Max also disagrees with the assertion made here in a prior post that Duncan's attorney's advice has been demonstrated to be facially bad. Max says that Duncan was “faced with a classic prisoner's dilemma, and one with three co-defendants no less.”
Max is clever and thoughtful, as always, but quite wrong in this case. As the first sentence of his own cite demonstrates: “Tanya and Cinque have been arrested for robbing the Hibernia Savings Bank and placed in separate isolation cells.” There’s a reason the sentence ends that way: The classic prisoner’s dilemma relies on the two prisoners not being able to communicate, agree or cooperate. Obviously, that was not a feature of the Duncan negotiations, the tip-off being that none of the other three highly rational agents cooperated or (as far as we know) attempted to cooperate with the prosecution – a result quite unlikely in Max’s model, but not at all surprising given the real situation. If Duncan had joined with the other agents and Andersen in a common defense, Duncan would be vastly better off today – just as the other three agents are now. The other three agents and Andersen all have lawyers who understood that. Perhaps Max thinks the other three agents and Andersen should all fire their lawyers – since that would follow from the lawyers not having recognized the “classic prisoner’s dilemma” and advise their clients to cooperate with the prosecution. But somehow I doubt that the other three agents are regretting not racing Duncan to the prosecutor’s office right now.

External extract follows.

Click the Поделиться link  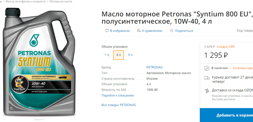tap(184, 31)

No, from a technical game theory perspective the Duncan negotiations were anything but a “classic prisoner’s dilemma.” In fact, they are a fair example of what is known as an “asynchronous’ game – one quite ruled out by the “classic prisoner’s dilemma.” As Max’s cite states it , for example:
“It has often been argued that rational self-interested players can obtain the cooperative outcome by making their moves conditional on the moves of the other player. [One expert] favors a strategy of reciprocal cooperation: if the other player would cooperate if you cooperate and would defect if you don’t, then cooperate, but otherwise defect. Conditional strategies like this are ruled out in the versions of the game described above, but they may be possible in versions that more accurately model real world situations.”
Of course, if the prisoners are not kept in isolation many other forms of cooperation among them are possible which short circuit the effects of the “classic prisoners' dilemma.”